RECORDS FOR THE EXERCISE →
"""

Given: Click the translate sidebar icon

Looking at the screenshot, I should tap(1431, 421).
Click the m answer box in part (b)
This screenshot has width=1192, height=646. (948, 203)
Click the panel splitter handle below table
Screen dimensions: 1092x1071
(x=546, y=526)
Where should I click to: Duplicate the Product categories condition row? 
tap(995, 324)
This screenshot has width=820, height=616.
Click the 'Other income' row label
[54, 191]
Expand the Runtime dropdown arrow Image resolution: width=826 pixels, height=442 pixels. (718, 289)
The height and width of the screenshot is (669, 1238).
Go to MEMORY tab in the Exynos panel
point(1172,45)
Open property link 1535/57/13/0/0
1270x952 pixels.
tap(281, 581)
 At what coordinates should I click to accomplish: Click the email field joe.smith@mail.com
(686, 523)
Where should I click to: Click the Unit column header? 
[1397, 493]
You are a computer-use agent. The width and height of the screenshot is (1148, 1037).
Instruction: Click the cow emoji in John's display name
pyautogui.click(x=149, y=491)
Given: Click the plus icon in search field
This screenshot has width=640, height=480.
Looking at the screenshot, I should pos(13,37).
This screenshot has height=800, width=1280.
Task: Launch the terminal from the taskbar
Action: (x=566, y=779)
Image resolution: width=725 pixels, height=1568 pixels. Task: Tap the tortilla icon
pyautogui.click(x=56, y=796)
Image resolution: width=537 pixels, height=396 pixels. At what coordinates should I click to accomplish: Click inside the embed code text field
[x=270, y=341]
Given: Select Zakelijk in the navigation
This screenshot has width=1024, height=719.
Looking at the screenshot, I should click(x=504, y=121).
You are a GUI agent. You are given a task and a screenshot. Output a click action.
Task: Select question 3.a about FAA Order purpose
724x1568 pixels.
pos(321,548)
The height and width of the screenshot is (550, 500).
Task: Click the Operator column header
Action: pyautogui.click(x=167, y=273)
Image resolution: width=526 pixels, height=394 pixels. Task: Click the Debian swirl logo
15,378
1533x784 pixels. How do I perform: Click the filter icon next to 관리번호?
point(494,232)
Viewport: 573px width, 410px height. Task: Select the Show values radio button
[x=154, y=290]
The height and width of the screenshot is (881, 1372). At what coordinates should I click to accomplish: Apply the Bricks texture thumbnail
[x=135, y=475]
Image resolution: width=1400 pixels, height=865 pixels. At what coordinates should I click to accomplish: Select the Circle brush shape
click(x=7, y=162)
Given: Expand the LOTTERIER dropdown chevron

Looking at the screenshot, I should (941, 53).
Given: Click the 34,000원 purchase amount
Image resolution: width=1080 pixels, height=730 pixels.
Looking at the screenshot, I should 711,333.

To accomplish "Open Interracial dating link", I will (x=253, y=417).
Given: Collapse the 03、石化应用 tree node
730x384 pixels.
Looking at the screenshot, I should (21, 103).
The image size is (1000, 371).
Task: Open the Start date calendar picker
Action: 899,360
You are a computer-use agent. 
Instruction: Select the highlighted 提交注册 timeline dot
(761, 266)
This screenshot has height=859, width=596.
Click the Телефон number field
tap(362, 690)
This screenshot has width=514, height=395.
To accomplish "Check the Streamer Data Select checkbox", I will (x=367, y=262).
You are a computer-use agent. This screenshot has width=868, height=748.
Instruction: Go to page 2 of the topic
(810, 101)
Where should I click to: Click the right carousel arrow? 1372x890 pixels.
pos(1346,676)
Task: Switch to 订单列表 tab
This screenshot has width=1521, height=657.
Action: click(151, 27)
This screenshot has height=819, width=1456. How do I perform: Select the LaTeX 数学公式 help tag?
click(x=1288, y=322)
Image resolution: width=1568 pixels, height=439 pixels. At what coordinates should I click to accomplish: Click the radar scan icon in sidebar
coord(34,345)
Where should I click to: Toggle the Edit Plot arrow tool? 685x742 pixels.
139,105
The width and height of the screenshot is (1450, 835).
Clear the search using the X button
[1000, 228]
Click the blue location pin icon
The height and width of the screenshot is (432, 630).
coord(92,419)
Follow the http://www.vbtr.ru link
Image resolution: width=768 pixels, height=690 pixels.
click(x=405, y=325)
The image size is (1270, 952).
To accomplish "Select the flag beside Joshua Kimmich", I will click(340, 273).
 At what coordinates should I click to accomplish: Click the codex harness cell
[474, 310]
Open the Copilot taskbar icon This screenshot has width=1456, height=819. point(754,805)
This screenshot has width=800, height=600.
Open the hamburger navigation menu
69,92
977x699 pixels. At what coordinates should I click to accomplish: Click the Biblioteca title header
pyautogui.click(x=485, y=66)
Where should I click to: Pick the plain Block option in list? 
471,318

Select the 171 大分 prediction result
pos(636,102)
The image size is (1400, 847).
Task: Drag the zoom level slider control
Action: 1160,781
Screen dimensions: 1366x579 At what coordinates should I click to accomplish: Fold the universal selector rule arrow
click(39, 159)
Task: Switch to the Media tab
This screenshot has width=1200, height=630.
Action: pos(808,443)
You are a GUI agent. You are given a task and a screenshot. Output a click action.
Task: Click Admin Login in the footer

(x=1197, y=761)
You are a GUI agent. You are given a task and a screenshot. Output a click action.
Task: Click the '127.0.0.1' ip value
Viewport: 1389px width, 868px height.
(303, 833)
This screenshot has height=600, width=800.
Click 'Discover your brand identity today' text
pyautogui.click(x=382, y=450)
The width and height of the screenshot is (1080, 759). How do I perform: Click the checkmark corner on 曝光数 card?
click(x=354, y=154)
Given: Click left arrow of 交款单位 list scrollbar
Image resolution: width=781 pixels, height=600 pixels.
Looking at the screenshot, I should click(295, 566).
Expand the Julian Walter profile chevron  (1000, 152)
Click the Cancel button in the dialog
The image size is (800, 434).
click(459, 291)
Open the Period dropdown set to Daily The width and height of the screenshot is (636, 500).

"""

WHAT IS REQUIRED →
Return the lines from the start of the records through the line containing "Expand the Runtime", unchanged and in order, including that last line.

SOLUTION BELOW →
Given: Click the translate sidebar icon

Looking at the screenshot, I should tap(1431, 421).
Click the m answer box in part (b)
This screenshot has width=1192, height=646. (948, 203)
Click the panel splitter handle below table
Screen dimensions: 1092x1071
(x=546, y=526)
Where should I click to: Duplicate the Product categories condition row? 
tap(995, 324)
This screenshot has width=820, height=616.
Click the 'Other income' row label
[54, 191]
Expand the Runtime dropdown arrow Image resolution: width=826 pixels, height=442 pixels. (718, 289)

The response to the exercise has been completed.